On his return to Europe Old Persian started second favourite for the Coronation Cup at Epsom Racecourse on 31 May but never looked like winning and after being hampered approaching the final furlong he faded badly and came home seventh behind Defoe, beaten more than fourteen lengths by the winner. On 11 August he was sent to Germany and started favourite for the Grosser Preis von Berlin but finished third to French King and Communique after being denied a clear run in the closing stages. Appleby later commented "We were pleased enough with his run... I think the ground was a bit on the soft side for him."

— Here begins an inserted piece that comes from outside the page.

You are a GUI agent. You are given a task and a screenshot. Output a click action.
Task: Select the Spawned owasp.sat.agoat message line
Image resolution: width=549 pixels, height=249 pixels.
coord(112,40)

He then travelled to Canada for the Grade I Northern Dancer Turf Stakes over one and a half miles at Woodbine Racetrack on 14 September. Ridden by Doyle he started the odds-on favourite, with the best-fancied of his five opponents being Tiz A Slam (Nijinsky Stakes) and Focus Group (Pan American Stakes). He started slowly but recovered to race in third place behind Cooler Mike and Tiz A Slam before moving into contention on the home turn. Old Persian took the lead early in the stretch, opened up a clear advantage and kept on well to win by two and a half lengths from the outsider Nessy. Doyle commented "From the minute he stepped foot on the track, he wasn't really 100% concentrating. He was more enjoying the crowd rather than what was going on in front of him... we were a bit concerned early. He missed the break, but they went pretty quick and we were able to muster some speed down the fence to secure a bit of space... He's a powerful stayer at this trip with a good turn of foot and when the pace came up in the stretch, he excelled and sprinted away nicely."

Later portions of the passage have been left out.